■ Trecho do texto ■
════════════════

|
Texto Anterior | Próximo Texto | Índice
'Ajuste ao novo câmbio deve ser imediato'
da Reportagem Local
O economista Alberto Borges
Matias diz que os empresários não
têm muito tempo para fazer os
ajustes depois da desvalorização
cambial. "Para quem está na ponta
de perda, quanto mais demorar
para se ajustar, maior será o prejuízo da empresa", diz.
Matias concedeu entrevista à Folha, no sábado, por telefone, de Ribeirão Preto (SP), onde coordena o
Departamento de Administração
da FEA (Faculdade de Economia e
Administração), da USP.
Folha - Como deverão agir as empresas endividadas em dólar?
Matias - Terão que negociar para
obter prazos maiores. Nas empresas que tenham o vencimento dessas operações agora, o prejuízo estará configurado neste semestre.
Folha - Muitas empresas estão
nessa situação?
Matias - Sim. Essas terão perda
imediata. Acredito que muitas
operações vão ser postergadas, renovadas. Ninguém vai querer arcar com o prejuízo. Elas terão um
período mais para a frente para diluir o prejuízo.
Folha - Essas empresas ficarão
mais atraentes para ser vendidas?
Haverá uma nova onda de aquisições?
Matias - As aquisições se dão notadamente nas empresas endividadas. Haverá um novo movimento
de aquisições, sim.
Folha - Em que segmentos esse
movimento será mais forte?
Matias - O setor primário, que
tem um volume grande de operações "63 caipira" (recursos captados no exterior para repasse interno), é um segmento mais exposto.
No segmento industrial, também
há um volume forte de captações
no exterior. O endividamento das
empresas no exterior cresceu até
mesmo para elas poderem diluir,
no prazo, a queda de vendas.
Folha - As empresas ainda podem
reduzir margens e obter ganhos de
escala?
Matias - As empresas que tenham
produtos exportáveis e estejam endividadas têm uma situação mais
tranquila. O credor deverá postergar esse problema, dependendo da
seguinte equação: quanto a empresa tem a receber e quanto deve ao
exterior.
Folha - Como as empresas mais
precavidas se prepararam?
Matias - As mais expertas foram
fazendo "hedge" (proteção) natural. Ou seja, foram tomando dívidas no montante do que tinham a
receber no exterior. Então, a perda
se anula. Há empresas que trabalham capitalizadas, mesmo com
produtos exportáveis. Exportavam
com recursos próprios, sem assumir dívidas. Essas estão bonitas.
Outras faziam isso tomando recursos no mercado local e também estão bem.
Folha - Quais os segmentos industriais mais afetados?
Matias - Os setores de alimentos
com representatividade grande
nas exportações serão muito beneficiados. Na outra ponta, a indústria montadora, que começou a ter
uma participação maior de insumos importados, e a indústria química são dois segmentos que tendem a ter problemas. A indústria
têxtil básica, fornecedora de fios,
essa vai acabar, em parte, tendo ganhos pela produção local. Mas algumas desativaram suas unidades
fabris.

════════════════

■ Registros de uma fonte de dados ■
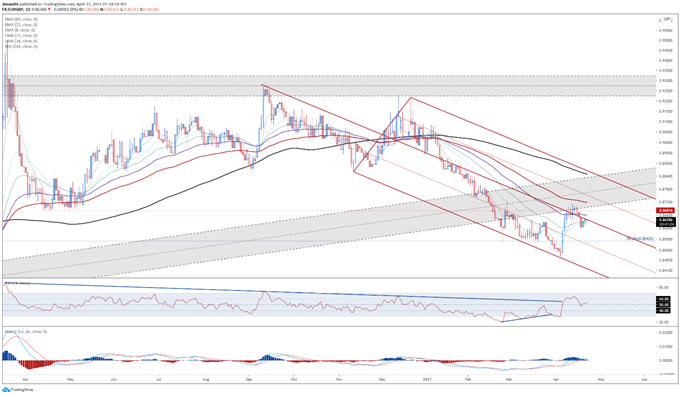
Task: Click the Sep label on time axis
Action: pos(248,379)
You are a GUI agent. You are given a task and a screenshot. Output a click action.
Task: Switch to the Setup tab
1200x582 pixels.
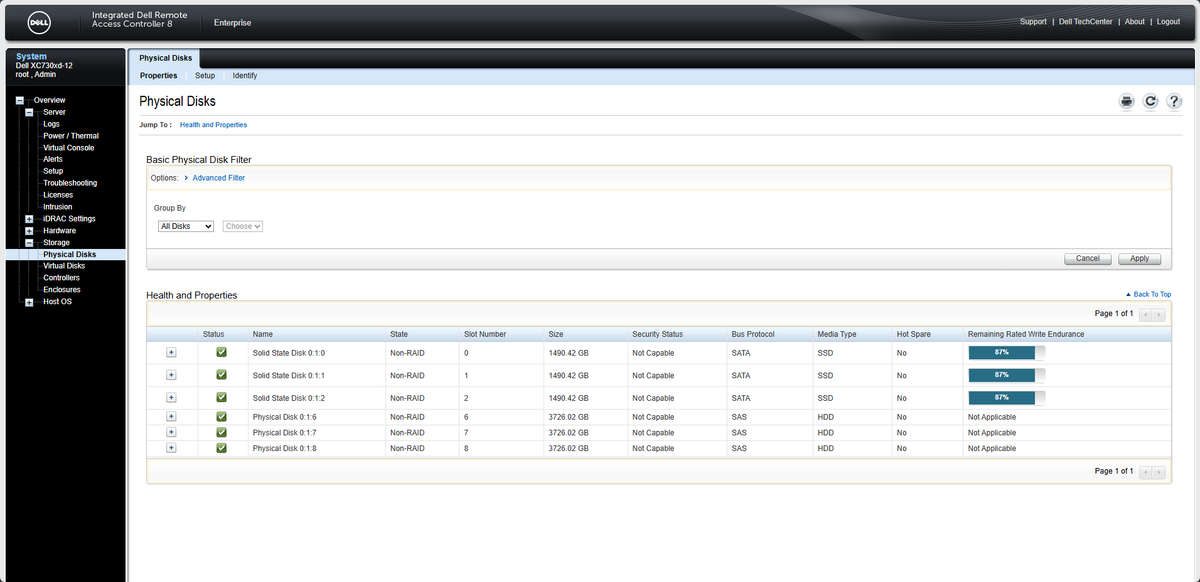click(205, 75)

════════════════

Escreva a continuação da entrevista sobre os efeitos da desvalorização cambial nas empresas, começando logo após a última frase apresentada.

Folha - Como vai se dar a relação
entre a indústria de autopeças e a
indústria montadora?
Matias - Com substituição mesmo. Vai aumentar a produção local. Em relação aos modelos asiáticos, a Ásia tinha algum superávit
em relação ao mercado brasileiro.
Nesse caso específico, como o nível
de vendas no mercado local é grande, deverá diminuir o prazo de implantação de suas unidades no
mercado local. Vai aumentar a velocidade da nacionalização dos
modelos.
Folha - Como será afetada a indústria de máquinas e de bens de
capital?
Matias - A indústria local, em termos de tecnologia, com raras exceções, foi punida. A indústria estrangeira vinha com mais tecnologia e com preço mais adequado. É
uma briga complicada. Em muitos
casos você não vai poder prescindir de equipamento importado para poder produzir para exportação. E o mercado local se acostumou com modelos novos. Há, hoje, no país equipamentos ditos opcionais com os quais o consumidor
já se acostumou. Terão que ser feitos aqui. E os equipamentos para a
sua produção terão que ser importados. Não sei se a indústria local
terá condições de suprir rapidamente. Tenho minhas dúvidas.
Folha - E a indústria eletrônica?
Matias - Uma grande parte dos
insumos era importada. Esses insumos voltarão a ser produzidos
no mercado local.
Folha - Qual será o efeito das mudanças no comércio varejista?
Matias - Em termos de faturamento, não deverá haver grandes
complicações. Haverá apenas a
substituição de produtos na prateleira. Os produtos importados serão substituídos pelos locais.
Folha - Haverá espaço para remarcações de preços?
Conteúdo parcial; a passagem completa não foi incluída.